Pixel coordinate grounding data
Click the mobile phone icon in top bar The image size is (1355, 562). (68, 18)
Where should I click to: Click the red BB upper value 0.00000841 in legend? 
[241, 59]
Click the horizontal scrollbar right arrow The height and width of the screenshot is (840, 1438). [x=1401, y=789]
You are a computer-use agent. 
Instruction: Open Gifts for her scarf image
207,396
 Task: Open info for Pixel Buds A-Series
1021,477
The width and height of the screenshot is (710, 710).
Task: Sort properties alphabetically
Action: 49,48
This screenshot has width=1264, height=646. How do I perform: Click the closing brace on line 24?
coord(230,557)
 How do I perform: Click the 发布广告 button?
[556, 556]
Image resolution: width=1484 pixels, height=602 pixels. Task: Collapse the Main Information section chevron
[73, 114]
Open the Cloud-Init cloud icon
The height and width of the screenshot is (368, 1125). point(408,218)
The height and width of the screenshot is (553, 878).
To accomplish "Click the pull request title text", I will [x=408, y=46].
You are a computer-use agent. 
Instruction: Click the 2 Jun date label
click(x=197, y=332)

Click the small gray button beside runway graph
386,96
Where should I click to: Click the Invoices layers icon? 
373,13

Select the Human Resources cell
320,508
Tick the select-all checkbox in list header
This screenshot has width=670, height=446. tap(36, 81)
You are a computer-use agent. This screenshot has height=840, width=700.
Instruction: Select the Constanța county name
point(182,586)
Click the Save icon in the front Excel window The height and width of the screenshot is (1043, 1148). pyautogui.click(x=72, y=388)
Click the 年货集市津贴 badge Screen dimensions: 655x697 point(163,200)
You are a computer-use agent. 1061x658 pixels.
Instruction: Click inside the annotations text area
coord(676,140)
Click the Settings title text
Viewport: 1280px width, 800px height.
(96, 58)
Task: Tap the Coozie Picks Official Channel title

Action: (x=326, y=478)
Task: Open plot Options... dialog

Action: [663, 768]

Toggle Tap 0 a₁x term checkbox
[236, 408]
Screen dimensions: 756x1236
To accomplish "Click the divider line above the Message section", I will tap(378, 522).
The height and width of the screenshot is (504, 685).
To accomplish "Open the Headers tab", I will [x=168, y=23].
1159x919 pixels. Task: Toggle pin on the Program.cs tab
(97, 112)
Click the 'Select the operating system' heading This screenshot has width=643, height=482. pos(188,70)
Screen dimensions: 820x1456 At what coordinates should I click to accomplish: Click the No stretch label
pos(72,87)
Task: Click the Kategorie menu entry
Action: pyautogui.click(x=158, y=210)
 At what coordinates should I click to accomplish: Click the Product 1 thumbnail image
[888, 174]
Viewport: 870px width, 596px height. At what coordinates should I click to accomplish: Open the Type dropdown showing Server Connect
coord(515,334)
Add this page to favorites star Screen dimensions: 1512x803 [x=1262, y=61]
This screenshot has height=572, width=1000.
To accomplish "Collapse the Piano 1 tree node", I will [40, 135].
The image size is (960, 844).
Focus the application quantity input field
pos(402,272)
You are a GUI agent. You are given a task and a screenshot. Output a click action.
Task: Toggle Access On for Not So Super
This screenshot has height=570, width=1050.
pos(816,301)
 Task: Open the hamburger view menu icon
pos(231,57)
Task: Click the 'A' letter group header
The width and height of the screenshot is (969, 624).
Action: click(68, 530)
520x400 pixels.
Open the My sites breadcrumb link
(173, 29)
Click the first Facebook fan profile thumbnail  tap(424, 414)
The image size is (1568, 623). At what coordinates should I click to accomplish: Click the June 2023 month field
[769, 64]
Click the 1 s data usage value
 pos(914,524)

▶ _The problem_: Copy every record above out again, word for word.

▶ _Answer to this problem_:
Click the mobile phone icon in top bar The image size is (1355, 562). (68, 18)
Where should I click to: Click the red BB upper value 0.00000841 in legend? 
[241, 59]
Click the horizontal scrollbar right arrow The height and width of the screenshot is (840, 1438). [x=1401, y=789]
You are a computer-use agent. 
Instruction: Open Gifts for her scarf image
207,396
 Task: Open info for Pixel Buds A-Series
1021,477
The width and height of the screenshot is (710, 710).
Task: Sort properties alphabetically
Action: 49,48
This screenshot has width=1264, height=646. How do I perform: Click the closing brace on line 24?
coord(230,557)
 How do I perform: Click the 发布广告 button?
[556, 556]
Image resolution: width=1484 pixels, height=602 pixels. Task: Collapse the Main Information section chevron
[73, 114]
Open the Cloud-Init cloud icon
The height and width of the screenshot is (368, 1125). point(408,218)
The height and width of the screenshot is (553, 878).
To accomplish "Click the pull request title text", I will [x=408, y=46].
You are a computer-use agent. 
Instruction: Click the 2 Jun date label
click(x=197, y=332)

Click the small gray button beside runway graph
386,96
Where should I click to: Click the Invoices layers icon? 
373,13

Select the Human Resources cell
320,508
Tick the select-all checkbox in list header
This screenshot has width=670, height=446. tap(36, 81)
You are a computer-use agent. This screenshot has height=840, width=700.
Instruction: Select the Constanța county name
point(182,586)
Click the Save icon in the front Excel window The height and width of the screenshot is (1043, 1148). pyautogui.click(x=72, y=388)
Click the 年货集市津贴 badge Screen dimensions: 655x697 point(163,200)
You are a computer-use agent. 1061x658 pixels.
Instruction: Click inside the annotations text area
coord(676,140)
Click the Settings title text
Viewport: 1280px width, 800px height.
(96, 58)
Task: Tap the Coozie Picks Official Channel title

Action: (x=326, y=478)
Task: Open plot Options... dialog

Action: [663, 768]

Toggle Tap 0 a₁x term checkbox
[236, 408]
Screen dimensions: 756x1236
To accomplish "Click the divider line above the Message section", I will tap(378, 522).
The height and width of the screenshot is (504, 685).
To accomplish "Open the Headers tab", I will [x=168, y=23].
1159x919 pixels. Task: Toggle pin on the Program.cs tab
(97, 112)
Click the 'Select the operating system' heading This screenshot has width=643, height=482. pos(188,70)
Screen dimensions: 820x1456 At what coordinates should I click to accomplish: Click the No stretch label
pos(72,87)
Task: Click the Kategorie menu entry
Action: pyautogui.click(x=158, y=210)
 At what coordinates should I click to accomplish: Click the Product 1 thumbnail image
[888, 174]
Viewport: 870px width, 596px height. At what coordinates should I click to accomplish: Open the Type dropdown showing Server Connect
coord(515,334)
Add this page to favorites star Screen dimensions: 1512x803 [x=1262, y=61]
This screenshot has height=572, width=1000.
To accomplish "Collapse the Piano 1 tree node", I will [40, 135].
The image size is (960, 844).
Focus the application quantity input field
pos(402,272)
You are a GUI agent. You are given a task and a screenshot. Output a click action.
Task: Toggle Access On for Not So Super
This screenshot has height=570, width=1050.
pos(816,301)
 Task: Open the hamburger view menu icon
pos(231,57)
Task: Click the 'A' letter group header
The width and height of the screenshot is (969, 624).
Action: click(68, 530)
520x400 pixels.
Open the My sites breadcrumb link
(173, 29)
Click the first Facebook fan profile thumbnail  tap(424, 414)
The image size is (1568, 623). At what coordinates should I click to accomplish: Click the June 2023 month field
[769, 64]
Click the 1 s data usage value
 pos(914,524)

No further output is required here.